Citroen C-Airdream: ospite a Torino 

Il Museo Nazionale dell’Automobile di Torino ospita fino al 10 novembre “Il Progetto raccontato – La mostra dei 40 anni” con cui la rivista Auto&Design festeggia i suoi quarant’anni di attività. Un vero e proprio viaggio nel tempo negli ultimi quattro decenni, dagli anni Ottanta agli anni Dieci di questo secolo, attraverso i cambiamenti che hanno caratterizzato il mondo del car design. Tra di esse, Citroen C-Airdream, star del Salone di Parigi del 2002. 

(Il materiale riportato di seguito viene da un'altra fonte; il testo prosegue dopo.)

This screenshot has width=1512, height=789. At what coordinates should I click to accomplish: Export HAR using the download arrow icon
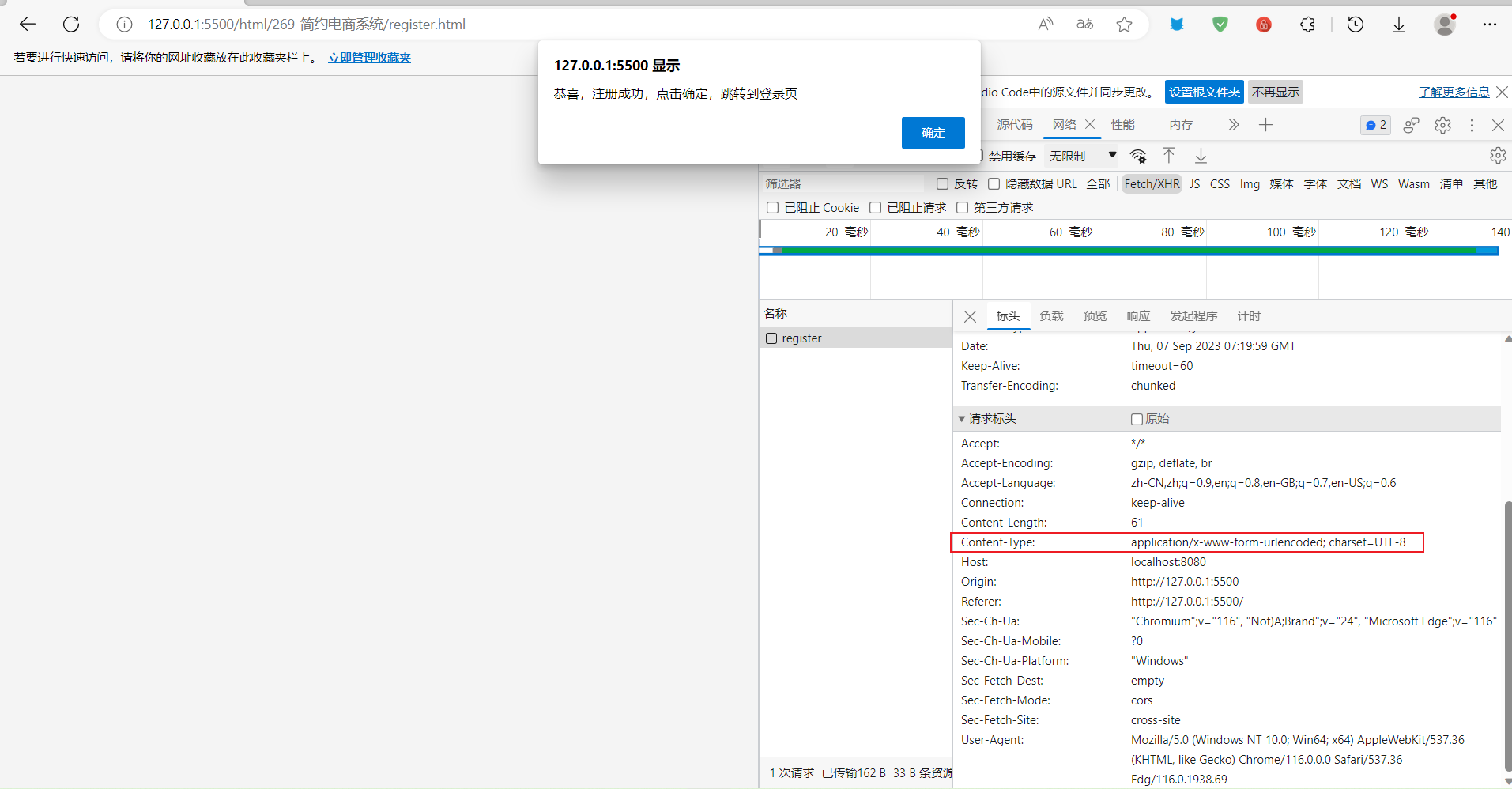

Citroen C-Airdream, un sogno divenuto realtà

Bassa, larga, con ampia superficie vetrata, cofano lungo, coda spiovente, Cx di appena 0,28; questa concept car del 2002 richiama alla memoria le tipiche berline due volumi francesi del passato. Come nella tradizione proponeva soluzioni tecnologiche che in seguito avrebbero trovato applicazione nel mondo dell’automotive, come il posto di guida a comandi elettronici (by wire), servosterzo a demoltiplicazione variabile, frenatura elettronica e impianto di supervisione elettronico integrato. 

Citroen C-Airdream: la capostipite della nuova generazione 

Il frontale è un’affermazione dell’identità Citroën con un grande “double chevron” da cui traggono origine le doppie lame orizzontali che accentuano la larghezza dell’anteriore. Sopra ai grandi fari dotati di parabole orientabili, inizia il movimento della linea di cintura che segna tutta la vettura, crescendo in corrispondenza della coda rastremata. 

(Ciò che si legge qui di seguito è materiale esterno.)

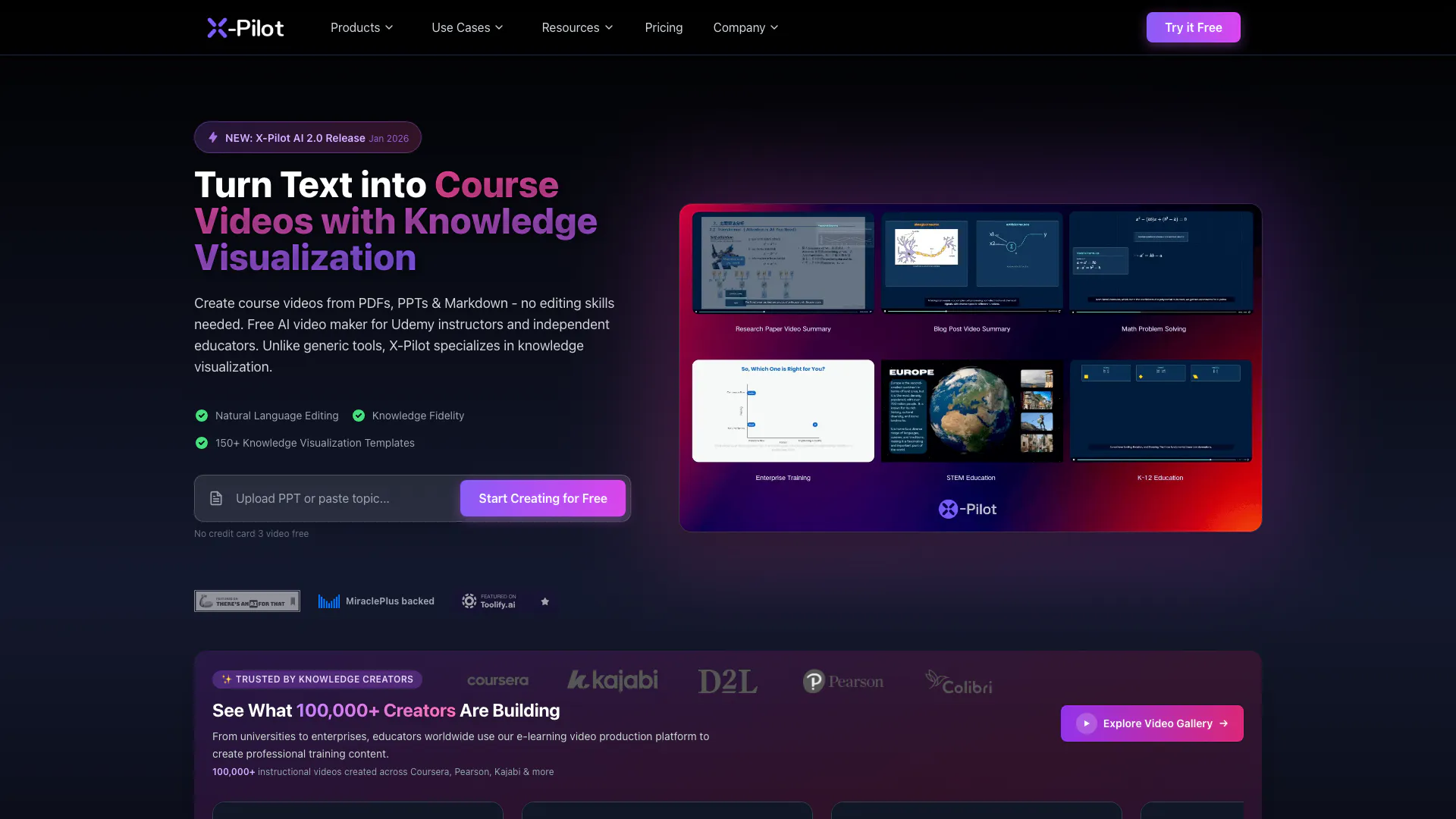
Task: Click the document icon in upload field
Action: [216, 498]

L’atmosfera all’interno dell’abitacolo è affidata in gran parte all’illuminazione, sia naturale, grazie al tetto in cristallo, sia artificiale, per effetto di un sistema installato sotto la plancia, i sedili e i pannelli laterali. La luce interna può, inoltre, assumere colorazioni diverse e creare ambienti più caldi o più dinamici, a seconda delle situazioni di viaggio o delle preferenze degli occupanti. 

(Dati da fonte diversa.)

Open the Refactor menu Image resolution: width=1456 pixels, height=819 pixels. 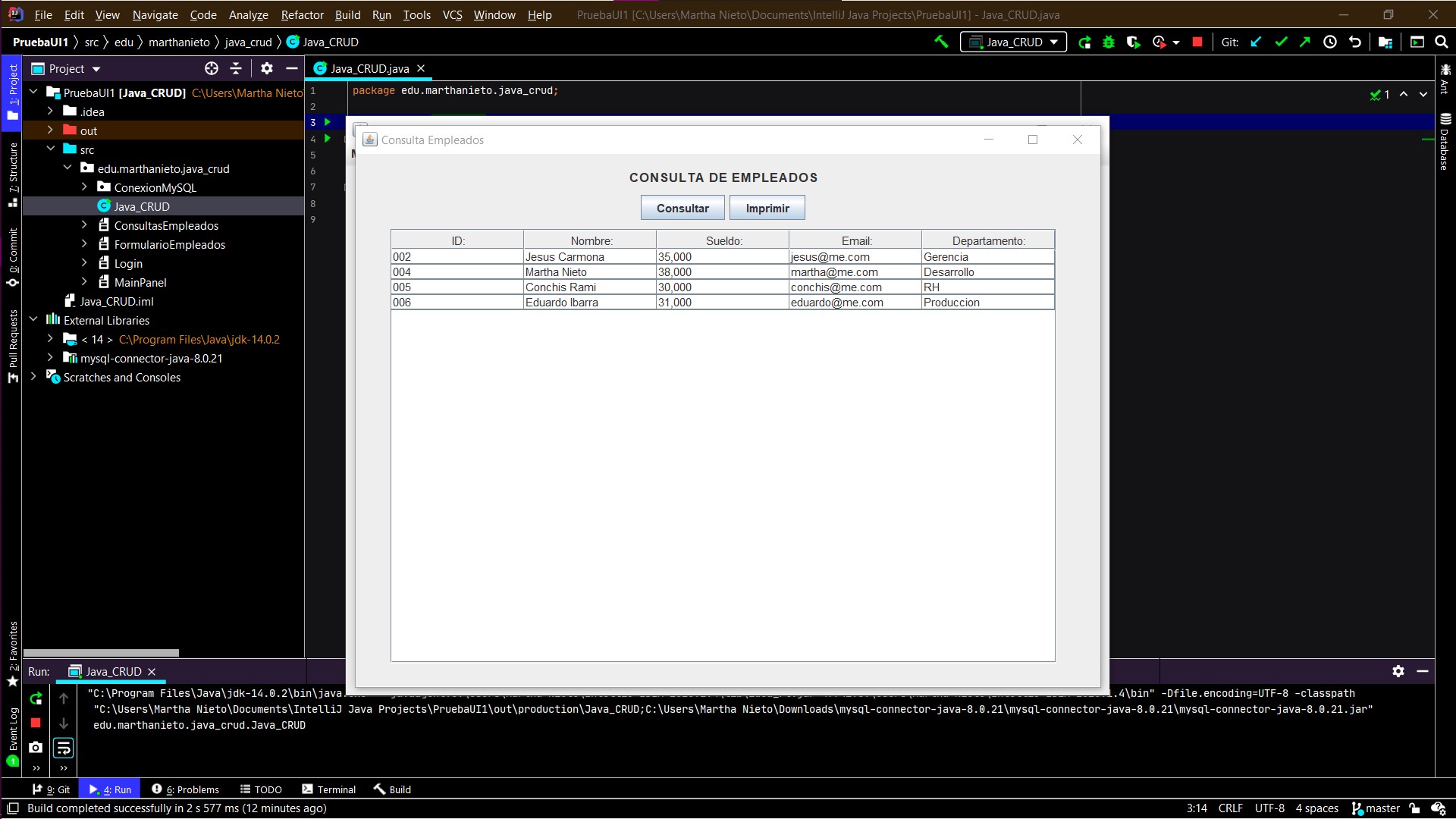pyautogui.click(x=302, y=14)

I sedili a corolla ricordano le poltrone del celebre architetto Le Corbusier. Il tema della corolla ricorre anche nel volante, reinterpretazione del caratteristico monorazza Citroen, pieno nel semicerchio inferiore e vuoto al centro per consentire una lettura agevole del tachimetro a scala verticale. Particolare attenzione è stata riservata alla scelta dei materiali per gli interni. 

Origins since 1919

“Il Progetto raccontato – La mostra dei 40 anni” è anche l’occasione per ricordare i 100 anni di Citroën attraverso la firma “Origins since 1919” che compare sul pannello accanto ai disegni preparatori della C-Airdream che evidenzia come il futuro del Marchio sia saldamente agganciato ai valori del passato. “Origins since 1919” è pure la firma che caratterizza la gamma “Origins”, un’edizione esclusiva e trasversale.